Get the most out of log home stain and seal by properly cleaning before application. Be sure to read and understand the manufacturer’s instructions of the product to be used.
Here are a few simple ways to clean logs before applying the stain and seal to ensure a long lasting finish.
Use a medium bristle brush or even a broom to brush off all dust, dirt and pollen.
If you need to wash the logs use as little water as possible. Some people like to hose down or power wash their logs – I do not recommend this. Generally the idea is to keep water off of your logs as much as possible. Hosing down and especially power-washing can do more damage than good.
There are people that promote power-washing and prey on uniformed log home owners and are more than happy to take your money. Power-washing is neither wise nor safe. The likely damage, both visible and hidden, can cost you dearly for years. Power-washing can damage chinking be it synthetic or mortar based, damage or rip out caulking, and force water at high velocities into checks, cracks and other areas it should not be. I will address the dangers of power washing in a separate article. Suffice it to say that power-washing a log home promotes rot. Don’t do it.
If you really need to spray down a large area quickly use a spray bottle or simple hand pump garden sprayer and then get the area wiped down quickly.
Treat your logs as you would fine furniture. You certainly would not power-wash an antique dining room table. Be gentle.
Clean warm water applied with a damp cloth should take care of most dirt. Wipe down the area with a damp cloth and let dry. If you need to use a cleaner I suggest using a mild detergent in warm water and a damp cloth. After cleaning rinse the area with a clean damp cloth and let dry.
For stubborn areas I’ll mix a solution of TSP in warm water and spot wash the log. To make the mix use 1/2 cup of TSP (Tri-Sodium Phosphate) in a bucket with 2 gallons of warm water.
If there is a stubborn stain or or I want to brighten the wood I’ll use about a 1/2 cup Cascade powdered dishwasher soap in a 1/2 gallon of warm water. Apply the mixture to the area liberally with a clean cloth and let it sit for a few minutes before wiping it off with clean warm water and a clean cloth. Sometimes I’ll use a medium bristle brush to scrub the area with the Cascade mixture.
Cascade will brighten the wood. It does not raise the grain like some cleaners do.
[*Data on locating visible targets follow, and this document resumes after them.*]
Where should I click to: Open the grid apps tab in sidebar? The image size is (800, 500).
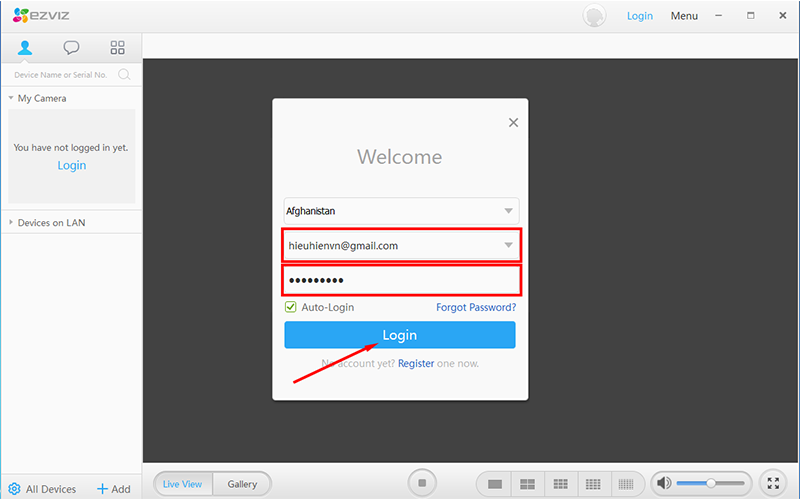click(117, 47)
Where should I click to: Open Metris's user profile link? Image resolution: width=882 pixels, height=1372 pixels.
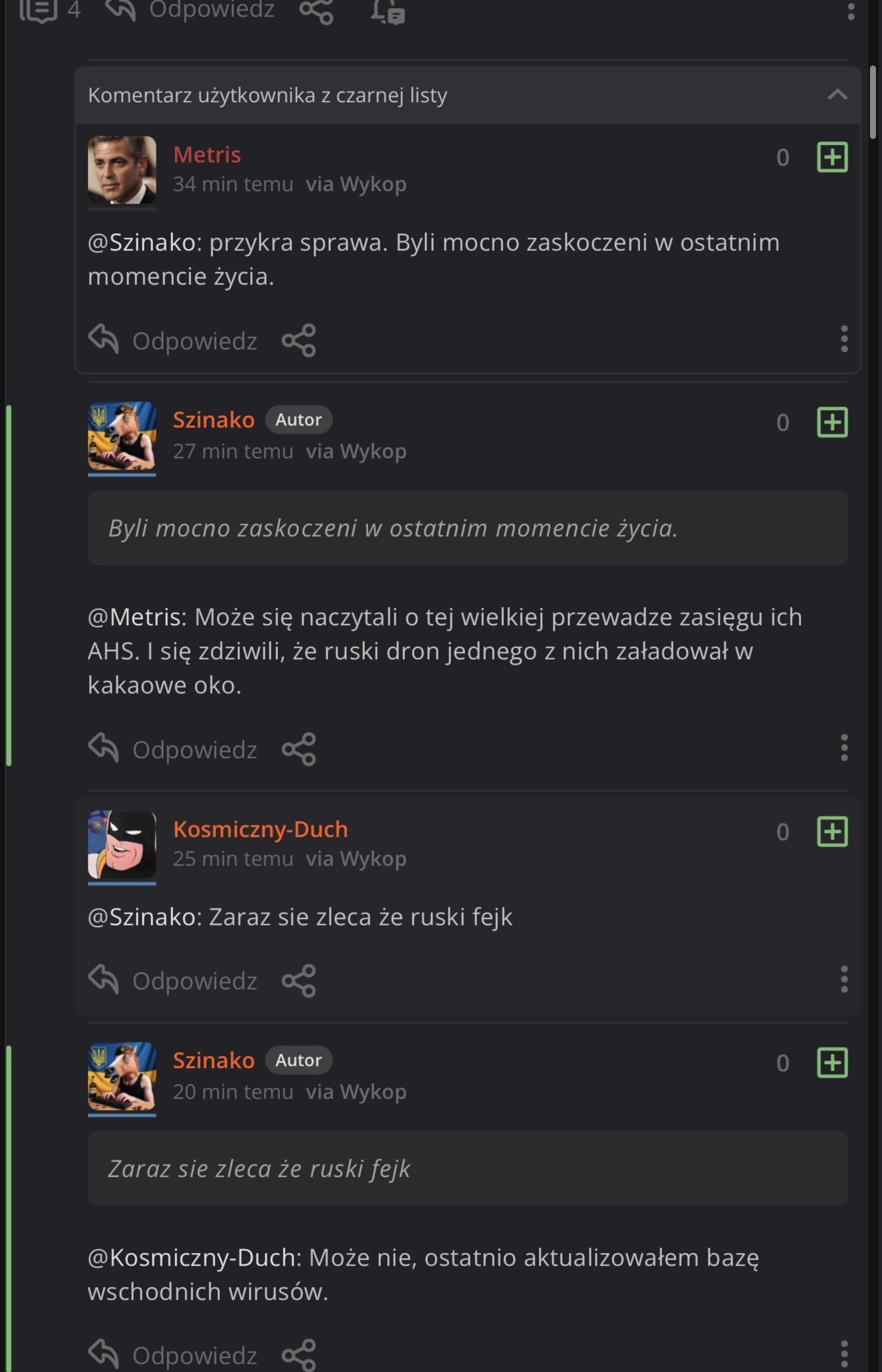coord(206,155)
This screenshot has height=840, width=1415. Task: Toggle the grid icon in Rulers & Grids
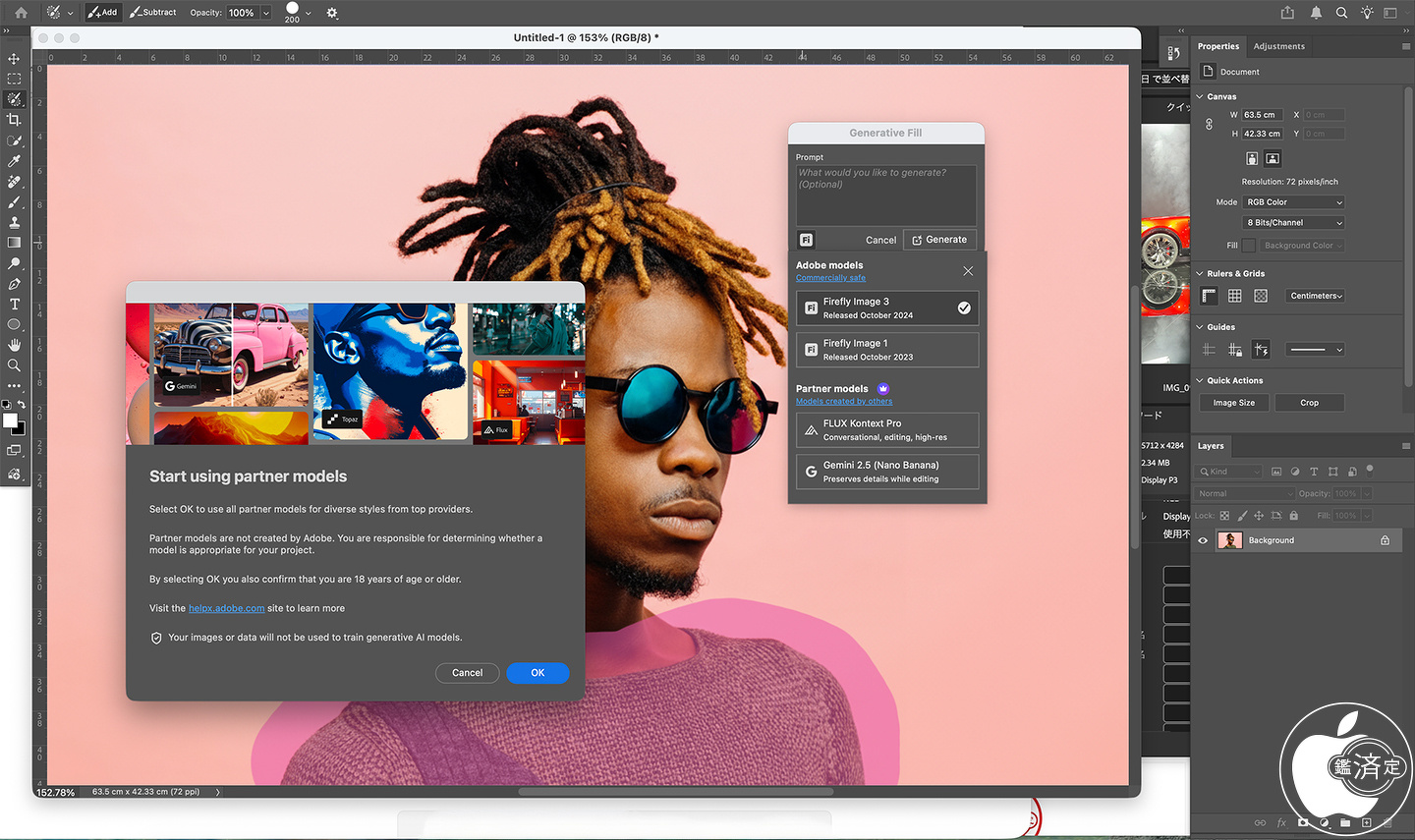pyautogui.click(x=1234, y=296)
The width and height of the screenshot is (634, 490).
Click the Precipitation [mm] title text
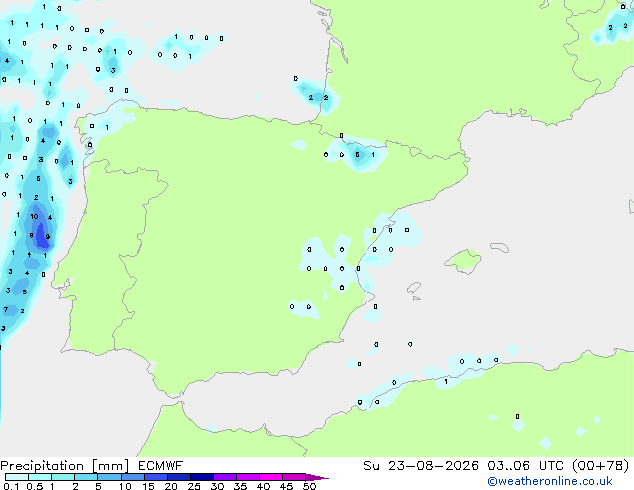click(64, 466)
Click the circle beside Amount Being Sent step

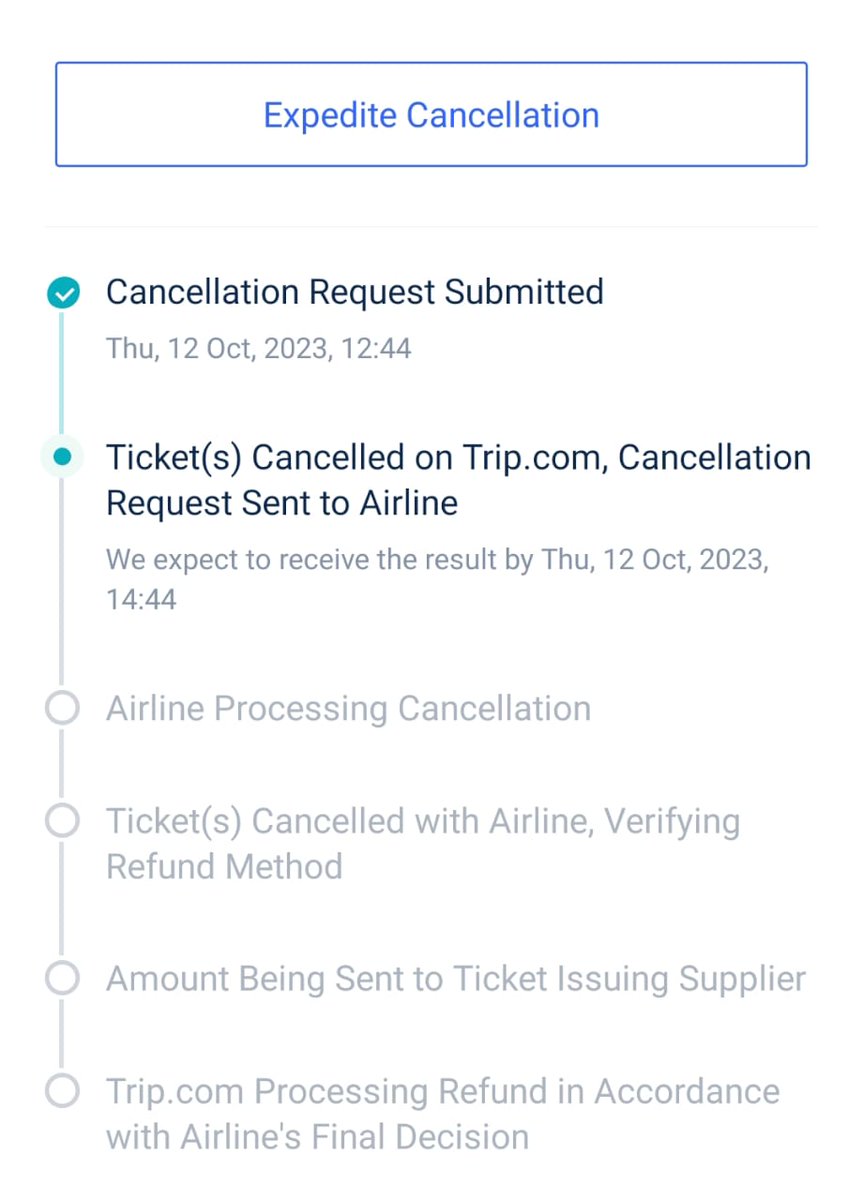click(x=62, y=979)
If I have a particularly bad stain I’ll make a thick poultice or paste of Cascade and warm water, apply and let sit for a few minutes. Rinse and then wipe off the area with a damp cloth.
To remove sap stains one reader has suggested using Pine Sol which they have used to effectively clean sap from saw blades.
If the logs have become a bit gray and weathered a light sanding should remove the gray. After lightly sanding I’ll clean with just a damp cloth or one of the methods suggested above and let dry.
No matter what method you use to clean your logs sure that they are thorougly dry before you apply your log cabin stain and seal finish. Providing a clean dry surface will provide better results.